How to patch a human: our cyber security influence explained
Cyber security preparedness is built on three pillars: people, processes, and technology. While technology is a critical element of an effective cyber security program, alone it is not enough to protect against modern cyber threats.
It’s not only hackers, corporate spies, or disaffected staff who present a threat to organisations; in most cases, breaches are often unintended consequences to mistakes made by non-malicious, uninformed employees.
In the Office of the Australian Information Commissioner’s 1 July — 30 September 2018 and 1 October — 31 December 2018 reports, it listed human error as a major source (37 and 33 percent respectively) of reported breaches.
While the largest source of reported breaches (57 and 64 percent) was attributed to “malicious or criminal attack”, a significant proportion of these exploited vulnerabilities involving a human factor, such as tricking employees to click on a phishing email or to disclose their passwords.
These figures illustrate the fundamental role security awareness can play in an organisation’s cyber security defences, and how a strong security culture can act as a ‘force multiplier’.
Awareness doesn’t work
There is a view from some in the security community that awareness programs don’t work, and therefore technical solutions should be pursued over human ones.
But the answer is not to stop investing in these programs. Instead, we need to recast them based on an understanding of why they may not be working.

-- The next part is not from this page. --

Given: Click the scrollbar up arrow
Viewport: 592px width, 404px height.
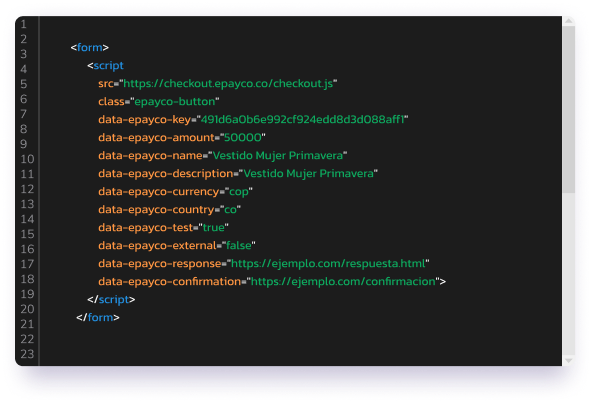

A traditional approach to awareness might be to force feed information annually to busy staff and then have them brute force their way through a multiple-choice questionnaire, or to publish long, dry policy documents and advisories on an intranet site.
The flaws in these approaches should hopefully be obvious to most.
The real problem with awareness, though, is that it is often a means for the security team to project its priorities on staff – what staff should know, and how staff should consume that information – instead of first considering the needs of staff, specifically, what is driving behaviour and what is the most effective way to engage them?
From awareness to influence
What is needed is a shift in mindset: from awareness to influence. Influence – which is ultimately the desired outcome of an awareness program – requires a deep understanding of your customer. I need more than subject matter expertise to effectively influence behaviour: I also need to understand your needs and motivations. For a security team, this requires domain expertise in human behaviour.
The skills required to configure and effectively manage a security system are not the same as the skills required to understand and influence human behaviour. While technical skills are of course critical to building any good security team – and the effectiveness of Telstra’s Cyber Influence team is entirely dependent on the expert technical skills and knowledge we have available to us – having technical experts lead human programs will likely not yield the desired results.
It’s not enough to simply know all about security, we also need specialists who understand humans and what makes them tick.
The same can be said of information versus intelligence. Any expert worth their salt can provide information. But for it to be considered intelligence – noting intelligence must inform decision-making – it needs to be relevant to the audience and it must be actionable.